Happily, Orin Kerr (George Washington) shares the perspective of his senior colleague Richard Pierce, Jr. (of administrative-law-treatise fame, among many other scholarly contributions), who has taught at many different law schools during his 30-year career:
The Times story is a laugher for those of us who have been around for a while. It reports on "curricular innovations" that are being adopted by many schools. Number one is a required first year course in legislative and administrative law. Jerry Mashaw and I were just yuching it up about this innovation. Jerry, Dick Merrill, and I were victims of this new idea when UVA adopted it in 1969. UVA abandoned it after 5 years. Students hated it, and profs complained that students learned much less ad law when they were required to take the course and when they lacked basic building blocks like civ pro and con law.
I was victimized a second time by a variation on this theme when Columbia hired me in 1989 to teach its new required first year course in foundations of the regulatory state. That was one of 3 new required first year courses Columbia introduced that year. None of the 3 survive today. A student poll ranked them 3 of the 4 courses students disliked the most. (Thank God for Trusts & Estates)....

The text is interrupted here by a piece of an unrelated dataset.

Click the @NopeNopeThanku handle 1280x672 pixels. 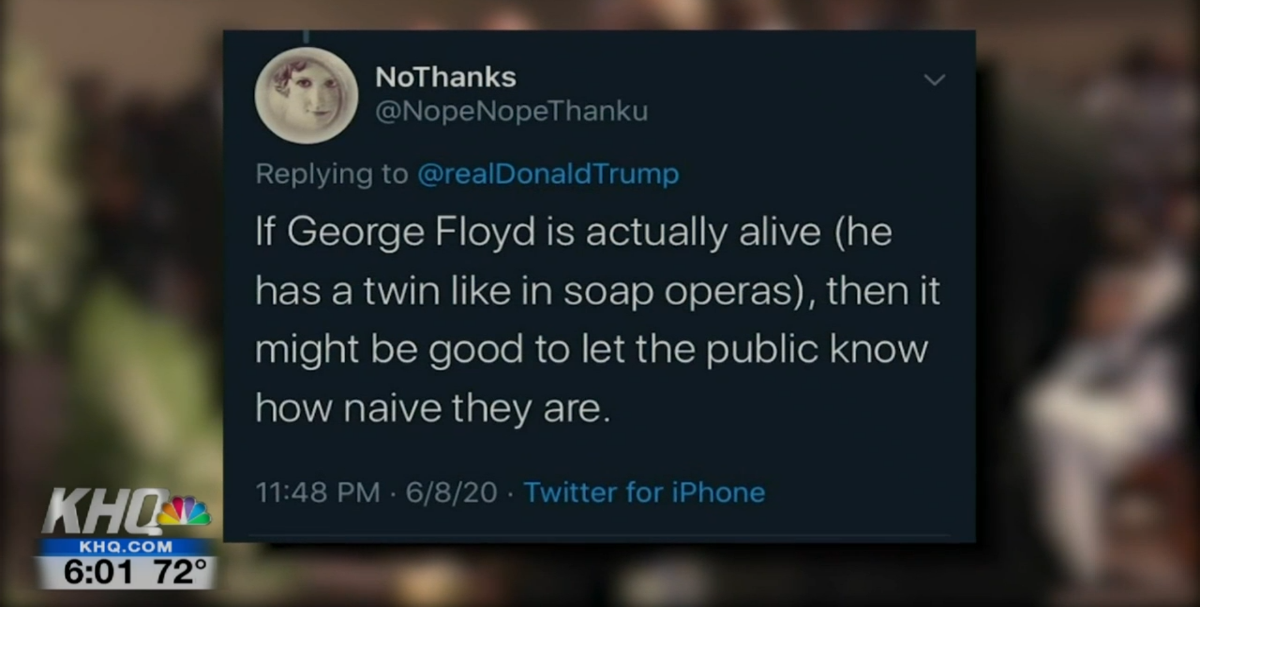[x=511, y=111]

When I was at Tulane, we had a fascinating debate about a proposed externship program. The ABA had just concluded an investigation of externships that found that most students were not supervised and were assigned tasks like copying documents or acting as messengers. Moreover, two student externs at a Florida law school had just been indicted for playing minor roles (basically bagmen) in extensive operations run by high-ranking state officials who were engaged in narcotics distribution. Our debate at Tulane focused on nice questions like: how could we explain a decision to refuse to provide externs to various important state agencies that we had reason to believe would use the externs to participate in criminal conduct? We concluded that we could not adequately explain such decisions, and we rejected the proposal to create an extern program.

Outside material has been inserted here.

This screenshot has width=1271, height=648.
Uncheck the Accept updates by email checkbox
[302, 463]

The fact is that (1) being "trained to think like a lawyer"--which really means (a) honing analytical and argumentative skills of general applicability (legal reasoning is distinguished only by the fact that arguments from authority are not fallacious) in the context of (b) law-specific institutions, rhetoric, and categories--and (2) learning substantive rules and principles in different areas of the law, are tasks that law schools can actually discharge, and that good law schools do discharge. Certainly there should be substantial clinical opportunities (and a variety of them) and the like, but the perennial idea that law schools need curricular reform strikes me as being ill-motivated by any actual evidence.